╔══

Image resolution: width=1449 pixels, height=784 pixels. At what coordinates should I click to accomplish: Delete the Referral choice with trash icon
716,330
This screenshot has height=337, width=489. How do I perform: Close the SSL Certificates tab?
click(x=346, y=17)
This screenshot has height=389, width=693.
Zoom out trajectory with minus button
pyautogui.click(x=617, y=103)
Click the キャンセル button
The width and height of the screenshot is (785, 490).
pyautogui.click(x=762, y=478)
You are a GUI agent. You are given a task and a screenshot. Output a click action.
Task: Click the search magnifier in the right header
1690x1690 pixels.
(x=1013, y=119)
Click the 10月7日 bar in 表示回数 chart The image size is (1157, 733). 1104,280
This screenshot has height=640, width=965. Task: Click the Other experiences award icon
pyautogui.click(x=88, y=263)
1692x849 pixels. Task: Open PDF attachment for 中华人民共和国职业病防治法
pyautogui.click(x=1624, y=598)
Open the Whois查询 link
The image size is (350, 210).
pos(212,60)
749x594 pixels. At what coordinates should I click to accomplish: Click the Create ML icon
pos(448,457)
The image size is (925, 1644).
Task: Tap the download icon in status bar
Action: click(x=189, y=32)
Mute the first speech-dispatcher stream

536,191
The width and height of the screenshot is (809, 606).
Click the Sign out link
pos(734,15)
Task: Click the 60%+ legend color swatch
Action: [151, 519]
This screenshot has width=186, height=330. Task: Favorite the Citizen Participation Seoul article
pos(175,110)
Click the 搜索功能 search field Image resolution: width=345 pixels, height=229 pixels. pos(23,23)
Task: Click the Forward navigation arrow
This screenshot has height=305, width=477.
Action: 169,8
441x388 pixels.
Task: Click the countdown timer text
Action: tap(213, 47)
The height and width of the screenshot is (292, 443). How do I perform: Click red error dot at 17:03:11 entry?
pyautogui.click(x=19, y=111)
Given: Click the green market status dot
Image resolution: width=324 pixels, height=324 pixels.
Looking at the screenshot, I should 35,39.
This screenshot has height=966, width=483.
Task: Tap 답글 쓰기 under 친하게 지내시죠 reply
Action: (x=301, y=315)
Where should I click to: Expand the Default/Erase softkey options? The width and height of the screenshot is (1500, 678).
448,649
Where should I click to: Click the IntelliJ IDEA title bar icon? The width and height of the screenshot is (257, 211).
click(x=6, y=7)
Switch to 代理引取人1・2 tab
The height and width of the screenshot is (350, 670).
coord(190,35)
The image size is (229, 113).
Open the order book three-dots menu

╚══

=== Task description ===
Nothing should be dropped. Retype each line above as it is.

=== Written response ===
Image resolution: width=1449 pixels, height=784 pixels. At what coordinates should I click to accomplish: Delete the Referral choice with trash icon
716,330
This screenshot has height=337, width=489. How do I perform: Close the SSL Certificates tab?
click(x=346, y=17)
This screenshot has height=389, width=693.
Zoom out trajectory with minus button
pyautogui.click(x=617, y=103)
Click the キャンセル button
The width and height of the screenshot is (785, 490).
pyautogui.click(x=762, y=478)
You are a GUI agent. You are given a task and a screenshot. Output a click action.
Task: Click the search magnifier in the right header
1690x1690 pixels.
(x=1013, y=119)
Click the 10月7日 bar in 表示回数 chart The image size is (1157, 733). 1104,280
This screenshot has height=640, width=965. Task: Click the Other experiences award icon
pyautogui.click(x=88, y=263)
1692x849 pixels. Task: Open PDF attachment for 中华人民共和国职业病防治法
pyautogui.click(x=1624, y=598)
Open the Whois查询 link
The image size is (350, 210).
pos(212,60)
749x594 pixels. At what coordinates should I click to accomplish: Click the Create ML icon
pos(448,457)
The image size is (925, 1644).
Task: Tap the download icon in status bar
Action: click(x=189, y=32)
Mute the first speech-dispatcher stream

536,191
The width and height of the screenshot is (809, 606).
Click the Sign out link
pos(734,15)
Task: Click the 60%+ legend color swatch
Action: [151, 519]
This screenshot has width=186, height=330. Task: Favorite the Citizen Participation Seoul article
pos(175,110)
Click the 搜索功能 search field Image resolution: width=345 pixels, height=229 pixels. pos(23,23)
Task: Click the Forward navigation arrow
This screenshot has height=305, width=477.
Action: 169,8
441x388 pixels.
Task: Click the countdown timer text
Action: tap(213, 47)
The height and width of the screenshot is (292, 443). How do I perform: Click red error dot at 17:03:11 entry?
pyautogui.click(x=19, y=111)
Given: Click the green market status dot
Image resolution: width=324 pixels, height=324 pixels.
Looking at the screenshot, I should 35,39.
This screenshot has height=966, width=483.
Task: Tap 답글 쓰기 under 친하게 지내시죠 reply
Action: (x=301, y=315)
Where should I click to: Expand the Default/Erase softkey options? The width and height of the screenshot is (1500, 678).
448,649
Where should I click to: Click the IntelliJ IDEA title bar icon? The width and height of the screenshot is (257, 211).
click(x=6, y=7)
Switch to 代理引取人1・2 tab
The height and width of the screenshot is (350, 670).
coord(190,35)
The image size is (229, 113).
Open the order book three-dots menu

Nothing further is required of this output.